### EXCERPTED RECORDS:
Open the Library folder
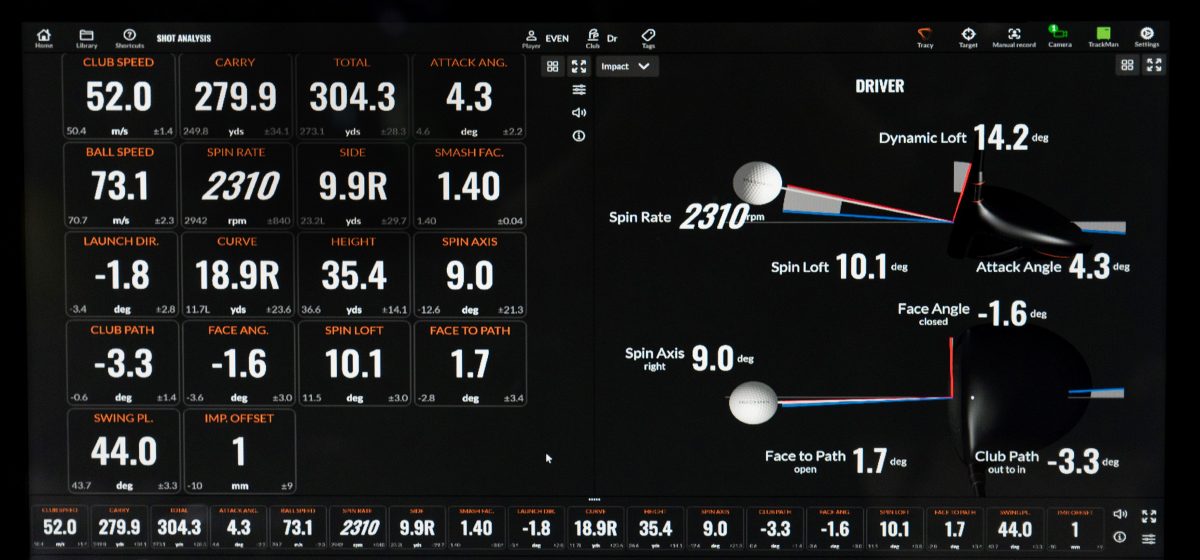The width and height of the screenshot is (1200, 560). pyautogui.click(x=87, y=37)
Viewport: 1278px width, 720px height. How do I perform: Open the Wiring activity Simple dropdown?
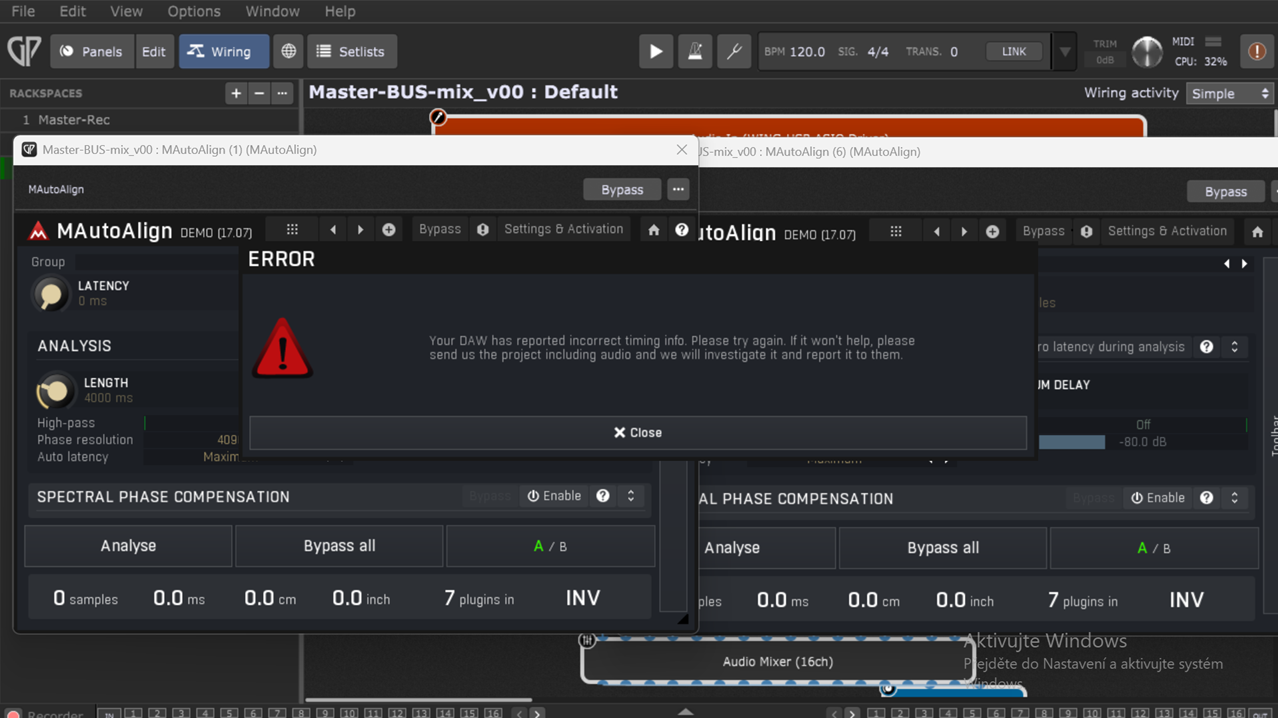click(x=1229, y=93)
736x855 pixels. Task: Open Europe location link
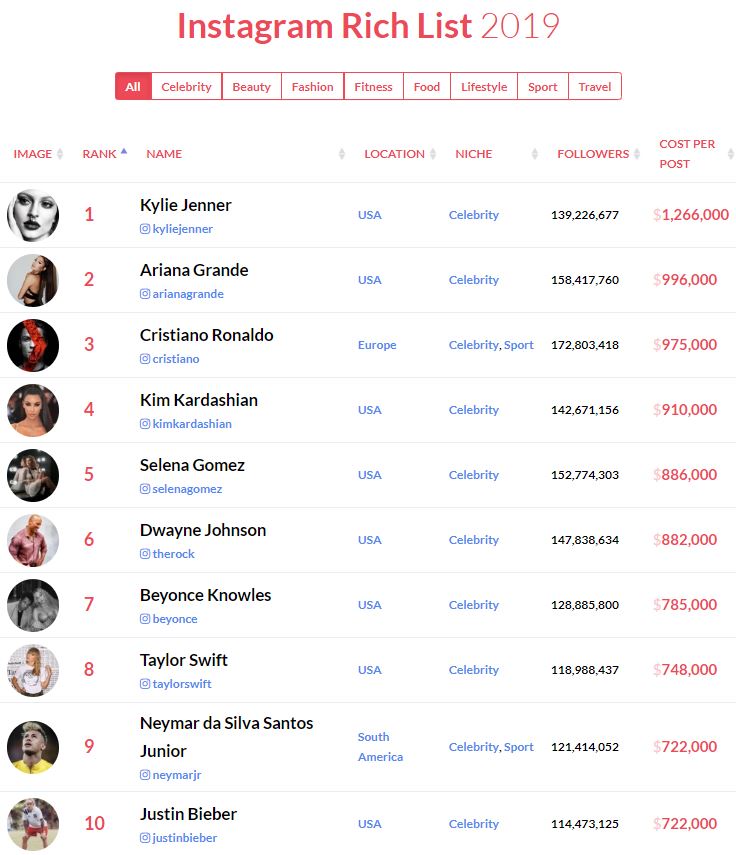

### TASK:
Once the pictures are removed, output the entries above exactly as given.

### FINISHED EXERCISE:
Open the Library folder
The width and height of the screenshot is (1200, 560). pyautogui.click(x=87, y=37)
Viewport: 1278px width, 720px height. How do I perform: Open the Wiring activity Simple dropdown?
click(x=1229, y=93)
736x855 pixels. Task: Open Europe location link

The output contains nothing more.